Rewrite the material starting with the line containing "Given: Select the" and going on through the line containing "Looking at the screenshot, I should click(x=233, y=110).", replacing "Viewport" with "Window" and leaving everything else unchanged.

━━ RECORDS SUPPLIED

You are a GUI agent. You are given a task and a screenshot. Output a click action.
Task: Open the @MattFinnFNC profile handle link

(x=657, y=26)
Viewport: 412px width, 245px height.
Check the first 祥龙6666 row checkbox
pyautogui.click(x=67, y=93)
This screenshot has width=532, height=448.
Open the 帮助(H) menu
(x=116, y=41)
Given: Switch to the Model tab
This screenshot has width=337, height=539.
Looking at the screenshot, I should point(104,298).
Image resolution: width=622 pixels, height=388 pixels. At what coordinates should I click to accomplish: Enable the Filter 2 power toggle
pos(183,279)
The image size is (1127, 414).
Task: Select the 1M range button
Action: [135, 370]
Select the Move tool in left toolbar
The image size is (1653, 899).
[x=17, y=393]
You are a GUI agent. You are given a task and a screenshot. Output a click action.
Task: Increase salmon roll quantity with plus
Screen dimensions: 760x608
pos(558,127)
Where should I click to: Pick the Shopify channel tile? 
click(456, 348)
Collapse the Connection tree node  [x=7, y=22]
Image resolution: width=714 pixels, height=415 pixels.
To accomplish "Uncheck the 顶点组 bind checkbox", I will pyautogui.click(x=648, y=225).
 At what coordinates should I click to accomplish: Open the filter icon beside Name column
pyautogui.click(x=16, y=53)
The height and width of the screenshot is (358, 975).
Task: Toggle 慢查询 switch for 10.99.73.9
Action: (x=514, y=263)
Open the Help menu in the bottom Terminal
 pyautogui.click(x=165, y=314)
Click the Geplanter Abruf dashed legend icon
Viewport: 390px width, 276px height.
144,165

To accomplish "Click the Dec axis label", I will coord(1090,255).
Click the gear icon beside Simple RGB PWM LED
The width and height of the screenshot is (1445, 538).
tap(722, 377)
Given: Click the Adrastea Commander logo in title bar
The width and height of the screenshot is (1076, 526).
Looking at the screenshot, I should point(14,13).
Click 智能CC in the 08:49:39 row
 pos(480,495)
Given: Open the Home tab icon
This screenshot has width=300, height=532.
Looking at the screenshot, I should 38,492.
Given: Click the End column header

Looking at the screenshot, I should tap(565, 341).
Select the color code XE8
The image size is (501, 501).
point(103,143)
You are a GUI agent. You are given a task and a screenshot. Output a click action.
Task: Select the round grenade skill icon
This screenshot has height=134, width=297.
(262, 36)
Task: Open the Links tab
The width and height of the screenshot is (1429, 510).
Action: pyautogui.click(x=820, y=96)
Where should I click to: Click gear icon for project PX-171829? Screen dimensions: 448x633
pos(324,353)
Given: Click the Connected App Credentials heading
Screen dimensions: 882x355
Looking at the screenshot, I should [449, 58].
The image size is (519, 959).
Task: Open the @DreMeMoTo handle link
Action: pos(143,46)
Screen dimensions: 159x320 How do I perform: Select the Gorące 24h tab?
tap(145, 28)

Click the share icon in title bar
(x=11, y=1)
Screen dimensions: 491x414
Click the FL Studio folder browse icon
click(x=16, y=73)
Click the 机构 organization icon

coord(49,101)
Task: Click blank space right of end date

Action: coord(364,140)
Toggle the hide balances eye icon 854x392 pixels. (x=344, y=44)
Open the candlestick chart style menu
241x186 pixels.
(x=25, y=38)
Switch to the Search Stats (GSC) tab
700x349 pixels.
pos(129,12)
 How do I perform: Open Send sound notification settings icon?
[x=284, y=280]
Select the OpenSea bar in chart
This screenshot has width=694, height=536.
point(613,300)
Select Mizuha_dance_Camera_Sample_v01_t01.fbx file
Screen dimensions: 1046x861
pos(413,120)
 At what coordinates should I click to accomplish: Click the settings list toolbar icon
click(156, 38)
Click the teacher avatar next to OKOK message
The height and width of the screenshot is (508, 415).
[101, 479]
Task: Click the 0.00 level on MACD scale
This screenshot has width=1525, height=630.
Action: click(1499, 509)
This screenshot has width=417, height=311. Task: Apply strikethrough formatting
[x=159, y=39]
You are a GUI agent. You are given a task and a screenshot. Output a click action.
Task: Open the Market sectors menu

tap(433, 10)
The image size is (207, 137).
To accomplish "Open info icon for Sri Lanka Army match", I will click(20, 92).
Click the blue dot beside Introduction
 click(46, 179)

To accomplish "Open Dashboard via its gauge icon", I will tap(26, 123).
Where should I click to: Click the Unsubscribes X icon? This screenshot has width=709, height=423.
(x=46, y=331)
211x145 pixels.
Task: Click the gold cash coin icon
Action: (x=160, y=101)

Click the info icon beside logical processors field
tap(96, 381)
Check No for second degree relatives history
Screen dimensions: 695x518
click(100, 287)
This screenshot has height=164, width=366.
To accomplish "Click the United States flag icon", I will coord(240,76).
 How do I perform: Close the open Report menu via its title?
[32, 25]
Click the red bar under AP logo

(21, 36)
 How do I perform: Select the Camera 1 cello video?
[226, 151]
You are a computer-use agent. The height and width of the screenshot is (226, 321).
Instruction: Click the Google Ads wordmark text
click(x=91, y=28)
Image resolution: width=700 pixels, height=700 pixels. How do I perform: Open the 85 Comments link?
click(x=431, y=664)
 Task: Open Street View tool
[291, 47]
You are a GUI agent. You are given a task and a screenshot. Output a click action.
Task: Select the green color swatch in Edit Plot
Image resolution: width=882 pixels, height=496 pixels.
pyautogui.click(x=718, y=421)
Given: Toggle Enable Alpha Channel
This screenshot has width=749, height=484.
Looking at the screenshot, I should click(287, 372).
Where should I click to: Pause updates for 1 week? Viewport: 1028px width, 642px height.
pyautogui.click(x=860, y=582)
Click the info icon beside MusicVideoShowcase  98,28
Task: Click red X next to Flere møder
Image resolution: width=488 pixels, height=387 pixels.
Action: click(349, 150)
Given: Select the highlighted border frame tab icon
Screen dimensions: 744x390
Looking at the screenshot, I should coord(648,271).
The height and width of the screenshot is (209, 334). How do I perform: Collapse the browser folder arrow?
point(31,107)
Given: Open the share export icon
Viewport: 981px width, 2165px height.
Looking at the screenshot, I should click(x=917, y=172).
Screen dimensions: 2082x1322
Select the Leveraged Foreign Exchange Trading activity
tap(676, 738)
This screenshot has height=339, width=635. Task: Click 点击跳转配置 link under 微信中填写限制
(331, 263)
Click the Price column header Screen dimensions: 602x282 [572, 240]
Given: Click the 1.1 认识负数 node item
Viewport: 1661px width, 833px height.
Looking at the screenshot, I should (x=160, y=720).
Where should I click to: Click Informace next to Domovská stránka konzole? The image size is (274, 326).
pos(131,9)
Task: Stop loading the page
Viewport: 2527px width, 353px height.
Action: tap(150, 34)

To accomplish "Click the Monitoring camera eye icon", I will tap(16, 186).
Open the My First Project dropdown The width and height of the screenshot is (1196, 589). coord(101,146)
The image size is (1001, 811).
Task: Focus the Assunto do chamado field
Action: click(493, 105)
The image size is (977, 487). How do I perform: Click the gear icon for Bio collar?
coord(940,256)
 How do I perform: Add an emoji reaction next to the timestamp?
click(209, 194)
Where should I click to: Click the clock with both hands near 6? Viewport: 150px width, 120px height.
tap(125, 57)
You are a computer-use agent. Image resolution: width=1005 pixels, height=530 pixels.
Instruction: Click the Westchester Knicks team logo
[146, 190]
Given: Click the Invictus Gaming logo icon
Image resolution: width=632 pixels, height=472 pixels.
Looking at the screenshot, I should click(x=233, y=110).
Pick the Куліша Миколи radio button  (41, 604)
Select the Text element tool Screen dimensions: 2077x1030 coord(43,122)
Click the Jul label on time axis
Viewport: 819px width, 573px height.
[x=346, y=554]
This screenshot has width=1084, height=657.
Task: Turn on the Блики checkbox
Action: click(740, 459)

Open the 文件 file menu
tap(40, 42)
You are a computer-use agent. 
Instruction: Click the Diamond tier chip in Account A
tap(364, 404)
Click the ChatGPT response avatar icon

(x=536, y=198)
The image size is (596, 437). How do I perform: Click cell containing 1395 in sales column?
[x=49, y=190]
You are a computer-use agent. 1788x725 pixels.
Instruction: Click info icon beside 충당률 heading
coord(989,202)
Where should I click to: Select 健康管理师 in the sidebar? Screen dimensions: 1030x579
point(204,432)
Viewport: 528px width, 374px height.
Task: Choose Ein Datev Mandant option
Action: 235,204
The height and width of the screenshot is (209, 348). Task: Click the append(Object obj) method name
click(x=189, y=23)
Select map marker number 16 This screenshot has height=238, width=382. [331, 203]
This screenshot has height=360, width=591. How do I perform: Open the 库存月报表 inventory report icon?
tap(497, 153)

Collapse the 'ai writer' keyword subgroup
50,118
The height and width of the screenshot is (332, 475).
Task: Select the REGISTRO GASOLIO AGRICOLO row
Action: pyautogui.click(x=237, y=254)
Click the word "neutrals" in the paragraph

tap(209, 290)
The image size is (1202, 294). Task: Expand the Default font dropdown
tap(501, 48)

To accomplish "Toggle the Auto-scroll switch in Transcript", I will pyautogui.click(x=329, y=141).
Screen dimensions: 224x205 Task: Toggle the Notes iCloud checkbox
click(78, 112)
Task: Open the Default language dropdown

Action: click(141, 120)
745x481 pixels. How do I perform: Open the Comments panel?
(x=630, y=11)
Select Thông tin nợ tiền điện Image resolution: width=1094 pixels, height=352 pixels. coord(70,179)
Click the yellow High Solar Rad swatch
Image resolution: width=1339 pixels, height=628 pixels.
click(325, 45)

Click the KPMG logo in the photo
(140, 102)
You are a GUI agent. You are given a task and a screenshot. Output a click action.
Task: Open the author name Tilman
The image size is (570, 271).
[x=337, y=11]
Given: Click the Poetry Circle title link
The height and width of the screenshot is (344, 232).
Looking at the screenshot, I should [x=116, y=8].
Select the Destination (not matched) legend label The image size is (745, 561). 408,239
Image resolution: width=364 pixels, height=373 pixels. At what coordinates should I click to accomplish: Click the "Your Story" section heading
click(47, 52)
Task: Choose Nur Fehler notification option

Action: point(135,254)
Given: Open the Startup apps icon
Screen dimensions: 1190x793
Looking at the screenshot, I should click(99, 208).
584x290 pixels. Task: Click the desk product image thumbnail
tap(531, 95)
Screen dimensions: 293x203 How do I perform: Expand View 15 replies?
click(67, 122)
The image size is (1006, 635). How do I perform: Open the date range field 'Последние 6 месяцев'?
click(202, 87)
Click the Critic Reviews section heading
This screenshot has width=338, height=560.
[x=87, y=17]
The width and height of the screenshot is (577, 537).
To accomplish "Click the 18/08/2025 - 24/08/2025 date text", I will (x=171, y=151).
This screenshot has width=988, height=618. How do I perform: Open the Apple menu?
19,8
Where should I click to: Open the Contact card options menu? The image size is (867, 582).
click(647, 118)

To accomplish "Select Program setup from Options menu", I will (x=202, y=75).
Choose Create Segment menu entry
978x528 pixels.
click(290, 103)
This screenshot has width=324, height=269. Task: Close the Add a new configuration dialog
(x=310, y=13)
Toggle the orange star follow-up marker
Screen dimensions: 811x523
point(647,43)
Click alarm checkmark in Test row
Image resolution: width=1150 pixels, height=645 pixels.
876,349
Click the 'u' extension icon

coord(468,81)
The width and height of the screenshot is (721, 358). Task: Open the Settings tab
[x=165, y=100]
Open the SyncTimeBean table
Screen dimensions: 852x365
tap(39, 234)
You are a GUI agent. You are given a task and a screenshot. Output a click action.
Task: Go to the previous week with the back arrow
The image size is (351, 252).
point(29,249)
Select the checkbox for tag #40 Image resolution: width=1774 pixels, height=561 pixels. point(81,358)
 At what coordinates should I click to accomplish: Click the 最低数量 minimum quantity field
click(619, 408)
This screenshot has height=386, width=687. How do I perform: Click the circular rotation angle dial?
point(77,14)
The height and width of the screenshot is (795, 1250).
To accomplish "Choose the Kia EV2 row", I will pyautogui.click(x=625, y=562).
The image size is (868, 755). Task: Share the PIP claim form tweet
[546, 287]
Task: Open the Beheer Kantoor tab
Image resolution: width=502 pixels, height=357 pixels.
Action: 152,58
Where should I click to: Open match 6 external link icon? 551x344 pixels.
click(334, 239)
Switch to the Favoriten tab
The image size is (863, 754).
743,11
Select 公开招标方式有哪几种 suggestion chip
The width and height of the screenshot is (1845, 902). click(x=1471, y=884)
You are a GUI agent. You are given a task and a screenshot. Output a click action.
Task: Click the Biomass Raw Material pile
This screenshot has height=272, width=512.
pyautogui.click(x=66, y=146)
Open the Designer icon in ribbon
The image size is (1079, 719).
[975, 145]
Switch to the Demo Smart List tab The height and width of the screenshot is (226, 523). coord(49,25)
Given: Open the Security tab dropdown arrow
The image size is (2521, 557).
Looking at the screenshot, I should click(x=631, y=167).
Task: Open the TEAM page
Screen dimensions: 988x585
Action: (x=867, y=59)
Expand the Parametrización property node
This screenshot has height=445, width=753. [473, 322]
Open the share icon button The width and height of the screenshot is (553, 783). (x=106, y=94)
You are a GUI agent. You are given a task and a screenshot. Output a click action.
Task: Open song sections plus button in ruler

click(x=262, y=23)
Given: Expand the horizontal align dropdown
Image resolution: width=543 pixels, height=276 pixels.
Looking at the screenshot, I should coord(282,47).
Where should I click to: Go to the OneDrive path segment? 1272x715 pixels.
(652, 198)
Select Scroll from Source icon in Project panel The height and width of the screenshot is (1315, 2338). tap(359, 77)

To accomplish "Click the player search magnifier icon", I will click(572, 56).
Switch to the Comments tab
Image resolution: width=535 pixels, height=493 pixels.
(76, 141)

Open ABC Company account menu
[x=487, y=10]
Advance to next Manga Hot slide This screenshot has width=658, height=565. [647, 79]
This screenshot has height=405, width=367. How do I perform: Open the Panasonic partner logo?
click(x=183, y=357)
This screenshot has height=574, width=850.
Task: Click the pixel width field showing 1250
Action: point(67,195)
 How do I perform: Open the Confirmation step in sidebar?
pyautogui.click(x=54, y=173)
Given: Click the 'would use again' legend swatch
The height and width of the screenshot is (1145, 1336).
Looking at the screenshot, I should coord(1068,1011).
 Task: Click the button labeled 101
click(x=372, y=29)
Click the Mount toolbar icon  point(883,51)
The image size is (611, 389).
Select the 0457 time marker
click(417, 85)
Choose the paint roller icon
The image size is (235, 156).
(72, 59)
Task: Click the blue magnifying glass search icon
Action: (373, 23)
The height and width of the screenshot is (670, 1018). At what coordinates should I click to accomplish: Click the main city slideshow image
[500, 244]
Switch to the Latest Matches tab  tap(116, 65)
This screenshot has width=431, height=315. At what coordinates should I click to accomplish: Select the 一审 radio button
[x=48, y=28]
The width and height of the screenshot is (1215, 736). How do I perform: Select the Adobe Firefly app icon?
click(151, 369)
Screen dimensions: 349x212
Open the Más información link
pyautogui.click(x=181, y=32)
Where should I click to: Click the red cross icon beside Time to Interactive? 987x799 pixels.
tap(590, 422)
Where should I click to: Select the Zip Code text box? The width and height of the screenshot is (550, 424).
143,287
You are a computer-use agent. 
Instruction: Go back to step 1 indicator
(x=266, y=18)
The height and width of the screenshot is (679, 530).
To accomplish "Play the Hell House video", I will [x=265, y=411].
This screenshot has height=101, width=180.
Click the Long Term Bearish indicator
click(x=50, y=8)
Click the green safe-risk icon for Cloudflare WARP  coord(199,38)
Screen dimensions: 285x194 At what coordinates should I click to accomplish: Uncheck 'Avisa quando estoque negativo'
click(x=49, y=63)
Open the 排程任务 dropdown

━━━━

**RESPONSE BELOW:**
Given: Select the highlighted border frame tab icon
Screen dimensions: 744x390
Looking at the screenshot, I should coord(648,271).
The height and width of the screenshot is (209, 334). How do I perform: Collapse the browser folder arrow?
point(31,107)
Given: Open the share export icon
Window: 981px width, 2165px height.
Looking at the screenshot, I should click(x=917, y=172).
Screen dimensions: 2082x1322
Select the Leveraged Foreign Exchange Trading activity
tap(676, 738)
This screenshot has height=339, width=635. Task: Click 点击跳转配置 link under 微信中填写限制
(331, 263)
Click the Price column header Screen dimensions: 602x282 [572, 240]
Given: Click the 1.1 认识负数 node item
Window: 1661px width, 833px height.
Looking at the screenshot, I should (x=160, y=720).
Where should I click to: Click Informace next to Domovská stránka konzole? The image size is (274, 326).
pos(131,9)
Task: Stop loading the page
Window: 2527px width, 353px height.
Action: tap(150, 34)

To accomplish "Click the Monitoring camera eye icon", I will tap(16, 186).
Open the My First Project dropdown The width and height of the screenshot is (1196, 589). coord(101,146)
The image size is (1001, 811).
Task: Focus the Assunto do chamado field
Action: click(493, 105)
The image size is (977, 487). How do I perform: Click the gear icon for Bio collar?
coord(940,256)
 How do I perform: Add an emoji reaction next to the timestamp?
click(209, 194)
Where should I click to: Click the clock with both hands near 6? Window: 150px width, 120px height.
tap(125, 57)
You are a computer-use agent. Image resolution: width=1005 pixels, height=530 pixels.
Instruction: Click the Westchester Knicks team logo
[146, 190]
Given: Click the Invictus Gaming logo icon
Image resolution: width=632 pixels, height=472 pixels.
Looking at the screenshot, I should click(x=233, y=110).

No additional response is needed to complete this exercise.